Pendant le trajet, je n'ai pas pensé à demander où nous allions. Je m'en suis rendu compte par moi-même quand j'ai vu la lune grossir dans le hublot, et je me suis souvenu qu'Hermès me l'avait dit alors que nous étions encore au sol.

Nous avons fait le tour de l'astre, assez bas, ce qui m'a donné à voir un autre spectacle inédit. Je soupçonne Hermès d'avoir prémédité ces éblouissements successifs.

Dans la pénombre de la face cachée, j'ai vu se profiler un autre vaisseau, beaucoup plus grand que celui dans lequel nous arrivions.

Mais cette scène-là ne m'a pas excessivement impressionné, je l'avais déjà vue de multiples fois dans les films de science-fiction.

 

Hermès ne m'a pas fait visiter le vaisseau et ne m'a pas fait rencontrer d'autres personnes. Il m'a amené dans cette petite pièce vitrée d'où on voit les étoiles et nous avons discuté.

Comme lors de notre première rencontre, il m'a proposé de lui poser des questions. Il a répondu à toutes, patiemment, et en détails.

J'en retiens la certitude que des civilisations entières peuplent la galaxie, et que, sur terre, nous avons été de réels abrutis de ne pas le comprendre.

Enfin non, "abrutis" est peut-être un peu fort. Aveugles, ne voulant pas croire à l'évidence parce qu'elle est gênante pour nous. Tout comme nos ancêtres ont d'abord refusé de croire que la Terre tourne autour du Soleil, pour l'admettre ensuite.

Hermès l'a bien souligné, « la science se heurte toujours aux dogmes, aux structures ancestrales de pensée ».

 

Puis il est parti, il m'a expliqué qu'il avait du travail et ne pouvait pas s'occuper de moi jusqu'à ce qu'ils me redéposent sur terre, au milieu de la nuit suivante. Ils ne peuvent pas me ramener de jour.

J'avais encore beaucoup de questions à poser parce que chacune de ses réponses en soulevait une dizaine de nouvelles. Il a promis de revenir au moins une heure terrestre avant le départ pour que nous puissions encore discuter, tarir un peu le flot de questions.

La pièce était dotée d'un canapé suffisamment confortable, et Hermès m'avait amené un grand saladier rempli de fruits frais, excellents.

Je lui ai demandé ce que ces fruits faisaient là, et il m'a rapidement répondu qu'ils provenaient de cultures faites sur le vaisseau lui-même, à partir d'échantillons prélevés sur terre.

J'ai donc pu dormir et, au réveil, j'ai dévoré les fruits.

 

Depuis, je n'arrête pas de regarder les étoiles, je rêvasse. Comme il n'y a pas d'horloge et que j'ai dormi, je n'ai aucune idée du temps écoulé.

J'imagine que mon horloge est l'univers. Ça tourne, ça vrombit, dans un mouvement inexorable. Ça explose, ça implose, ça s'attire et se repousse. Et ça rayonne, de partout.

 

Je ne reverrai la Terre que tout à l'heure, quand je devrai partir d'ici pour retourner dans mon monde. Ai-je envie de partir ? Pourrais-je rester ? Hermès n'en a pas parlé, il n'a même pas évoqué la question, mon départ lui semble évident.

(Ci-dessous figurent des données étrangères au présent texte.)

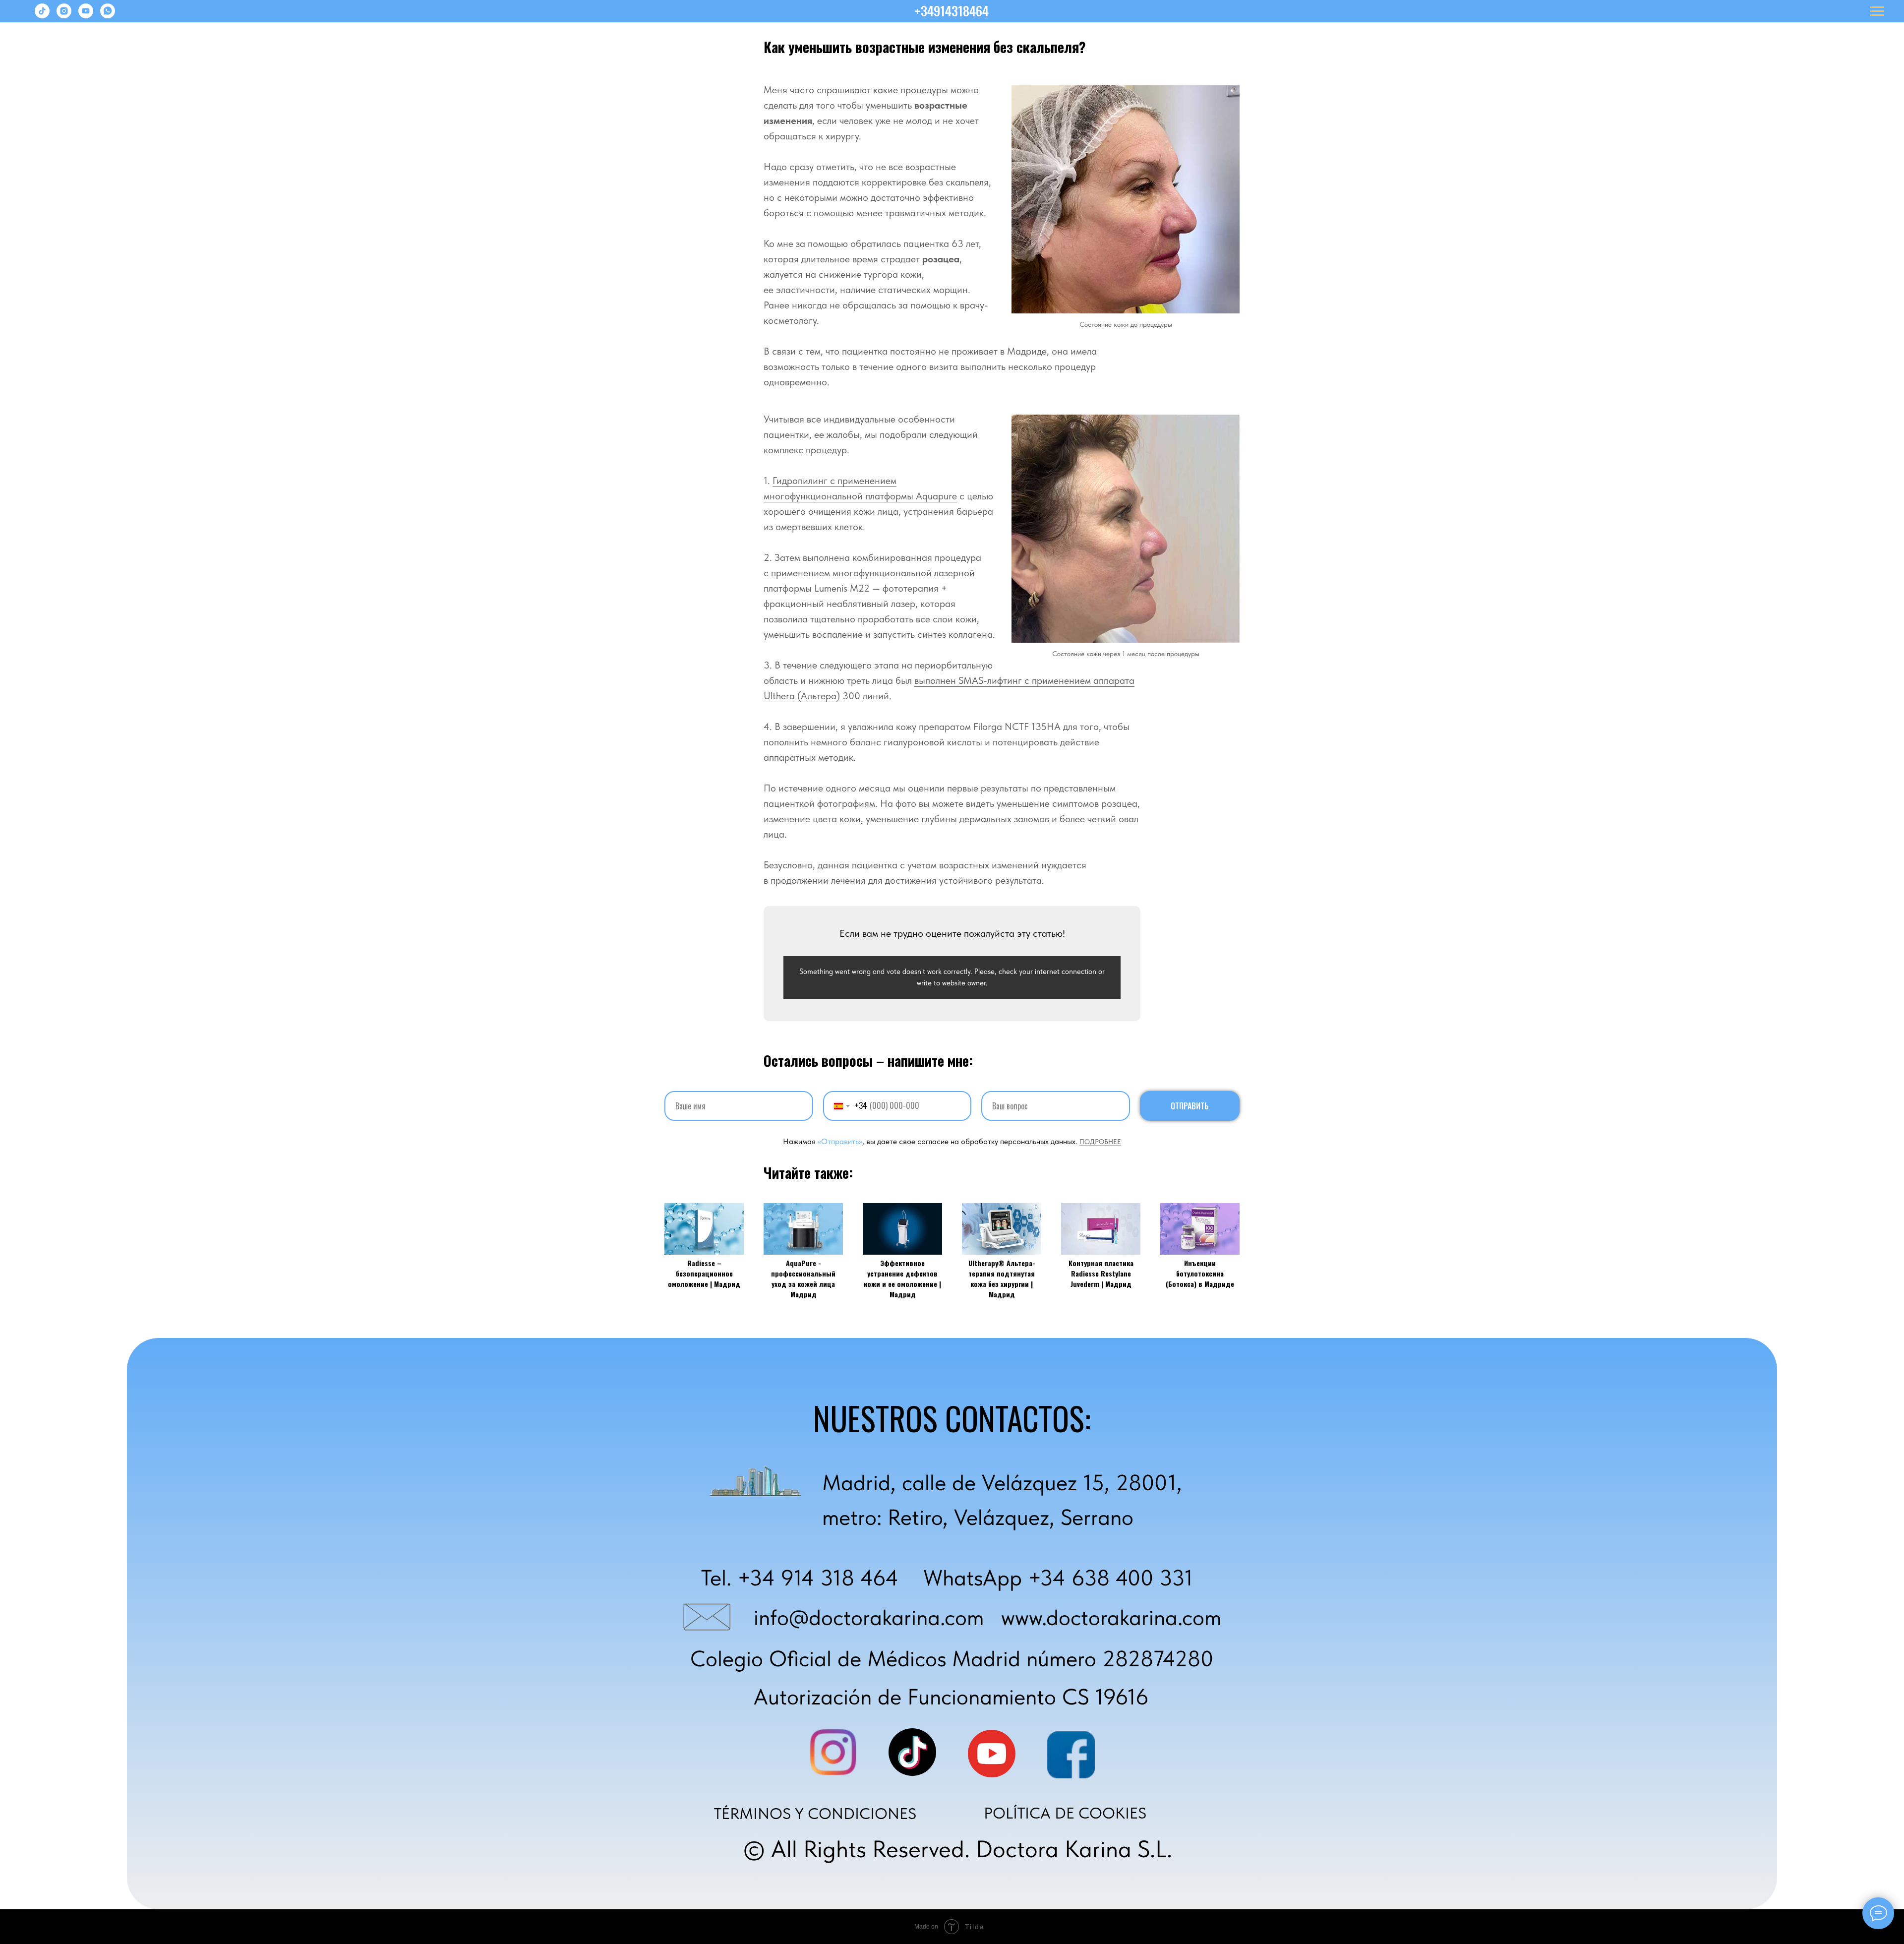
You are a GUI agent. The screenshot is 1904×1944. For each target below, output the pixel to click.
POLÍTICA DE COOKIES (1065, 1813)
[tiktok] (42, 15)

J'ai trop vu, trop entendu de choses pour trouver des arguments, pour me trouver une bonne raison de rester. Je dois d'abord faire le tri, tirer les conclusions.

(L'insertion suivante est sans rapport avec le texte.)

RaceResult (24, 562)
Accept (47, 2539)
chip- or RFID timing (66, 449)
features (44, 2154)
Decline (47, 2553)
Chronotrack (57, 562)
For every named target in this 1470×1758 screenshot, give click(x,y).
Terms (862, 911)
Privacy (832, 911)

D'un autre côté j'ai peur que tout ça, tout ce que j'ai vu, s'efface quand je me retrouverai sur terre. J'ai peur que ça s'atténue, comme un rêve, que je ne puisse plus être sûr de l'avoir vécu.

 

Mais, sur Terre, il y a aussi Vania, je dois lui raconter mon voyage. Et tous les autres aussi, je dois leur dire.